Nkandla Freeway Corruption Potentially Exposed...

Much has been said, fought and argued over the funding of the R250m Nkandla Compound, and rightly so. But what's received little attention is the funding of the freeway set to run through Nkandla following the development of the president's luxury compound. This freeway is set to cost R1.5bn, so this is no small chunk of change, so Mybroadband's amateur, volunteer, investigative journalists gave it a crack and uncovered what appears to be a case of corruption on an arms deal scale. Here's what we uncovered:

Claim #1

Public Works claim that the freeway is being constructed by a private company called Korong Capital Partners who will, following the road development's end, donate the entire road to the government at no cost to them. Now that sounds incredible. So incredible that it sounds almost too good to be true. That's because it is.

Debunking

Korong Capital Partners appears to have been a dormant shell company since 1999, and who's only director is Moeti Mpuru, who claims to have secured the funding of R1.5bn for this project. The problem with this scenario is that Korong Capital Partners have no history of this sort of work. In fact, they have no history of any work whatsoever. So they certainly couldn't have secured revenue of around R37bn to place them in a position to fund this internally. This would have made them the most successful company in history (to put this into perspective, this would equate to more than double Vodacom's 2011/2012 revenue, and Korong would have achieved this in about a year of operations). They couldn't have raised this finance in the capital markets either because no financial institution would originate and secure a bond for a company with zero balance sheet strength and zero cash flow. So the only other option is that there was an angel investor involved, and this is the next claim:

Claim #2

An angel investor is funding the entire project at no cost to government whatsoever.

Debunking

Who was this angel investor? Well the claim is that the cash originated from the USA, through an attorney who is set to make $100,000.00 for simply arranging the transfer of the cash. Apparently Mpuru, after being turned down for a R1m loan to fund a small portion of the project, managed in just a few months to secure R1.5bn in funding for a project that will see absolutely no return on investment. It is a straight R1.5bn loss to whoever funds this project. And why is the donor not being made public? What has he got to hide? And who in their right mind would philanthropically fund a minor freeway in SA through the president's home town? It makes no financial sense, nor logical sense.

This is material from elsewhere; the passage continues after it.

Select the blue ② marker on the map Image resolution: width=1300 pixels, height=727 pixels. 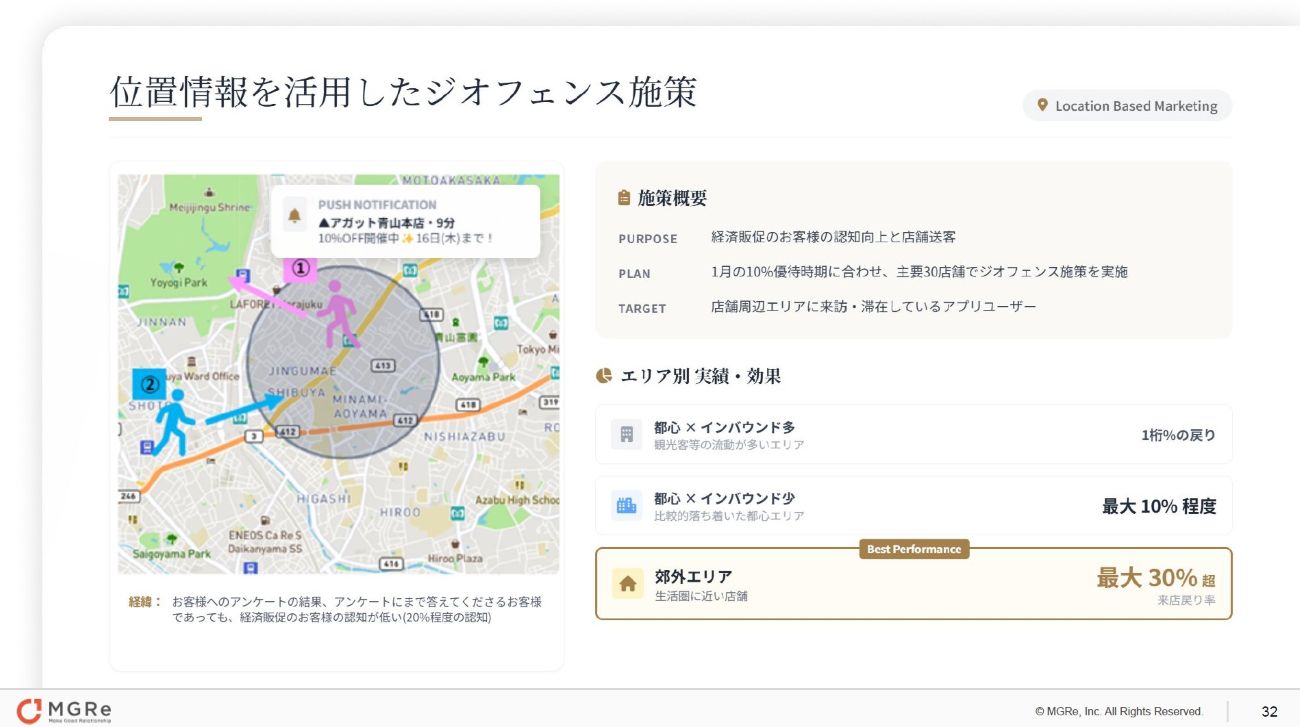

So on to brass facts: Korong Capital Partners has its registered offices at the following address:

UNIT 2 CHIANTI ESTATE
39 LEEUWKOP ROAD
SUNNINGHILL
2196

So this company that apparently has R1.5bn spare to flush down the toilet, or will be managing R1.5bn worth of angel investor cash, is situated at unit 2, Chianti Estate in Sunninghill, a residential complex that does not have business rights for its units. This is a tiny, 60sqm residential complex - not an office park, or the premises you'd expect for a company with R1.5bn to spend and manage. Yet Public Works feel happy for this company to complete this project on their behalf. Ever wondered why?

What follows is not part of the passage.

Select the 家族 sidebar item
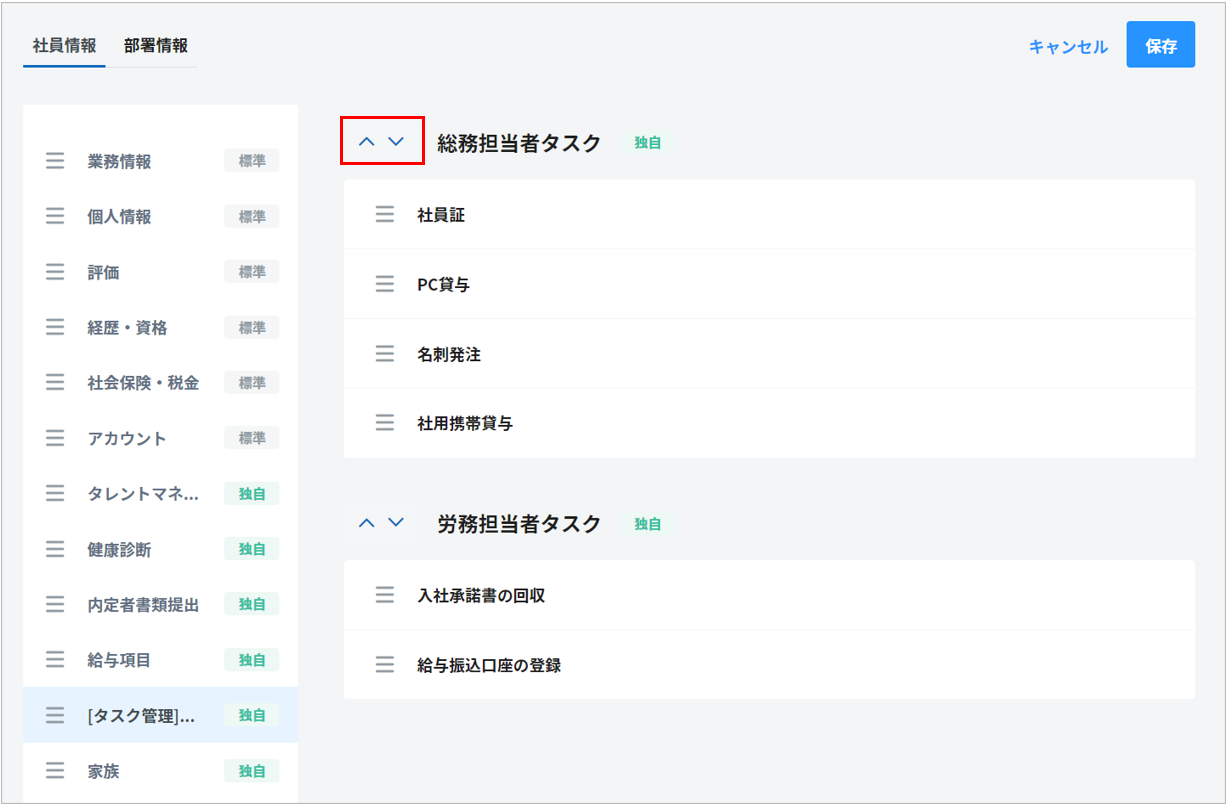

So who owns Unit #2 at Chianti Estates? None other than MBANJWA NQOBILE ZINHLE (Zinhle Mbanjwa). Who is Zinhle Mbanjwa? He is the manager of the Housing Development Agency of South Africa. This is the governmental department that oversees investments in housing related infrastructure on behalf of the Human Settlements Department. They also manage inter-departmental projects. Why is Korong Capital Partners' premises at the HDA manager's personal premises? The answer to that is simple - he owned the shelf CC from the outset. This means that the CC used to move the money around to pay for the Zuma freeway is in fact located at the HDA manager's house and directed by the man who supposedly secured the funding. This makes no sense in terms of the government's official statements that this is a private entity funding the project through angel investment. What this actually means is that the HDA more than likely used the CC owned by their manager to move Human Settlements money to Korong Capital Partners to fund the Zuma Freeway. If this was angel investment, the investor would ensure that he had board representation to ensure he had oversight over the use of his funds. 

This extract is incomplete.